Of course, new technologies are disruptive and it has forced people out of work in the past. But how much of that concern is valid and how can we move forward while realizing that technological innovation cannot be stopped to prevent robotics? That was part of the subject at debate during a moderated discussion held at the Brookings Institution on Monday, October 26th, titled How Robotics Will Affect the Availability of Employment and Social Benefits. This event was preceded by the publication of a paper with the same title co-authored by Darrell M. West, vice president and director of governance studies for Brookings.

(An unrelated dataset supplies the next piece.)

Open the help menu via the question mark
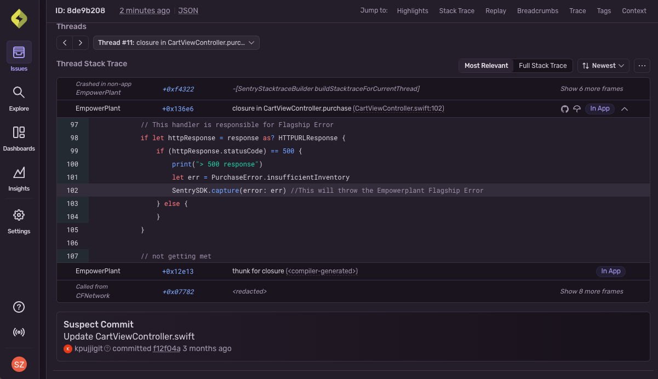The height and width of the screenshot is (379, 658). tap(19, 307)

That paper discusses ways of restructuring social benefits like the earned income tax credit or creating new ones, like a minimum guaranteed income for every American citizen.

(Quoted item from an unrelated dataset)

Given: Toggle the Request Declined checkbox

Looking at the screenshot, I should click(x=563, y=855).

Giving a stirring defense for the role of technological innovation and its ability to help humans prosper was Nick Hanauer, co-founder and partner at venture capital firm Second Avenue Partners. Questioned early by West about the 47 percent of jobs being automated according to an Oxford University study, perhaps the same one cited above by the BBC, Hanauer was adamant about the good that innovation has provided humans throughout history: “Prosperity in human societies is best understood not in the accrual of money but in how many of life’s problems have been solved by products and services available to people in that society… People who project a dystopian future reject the idea that economic arrangements are made by people.”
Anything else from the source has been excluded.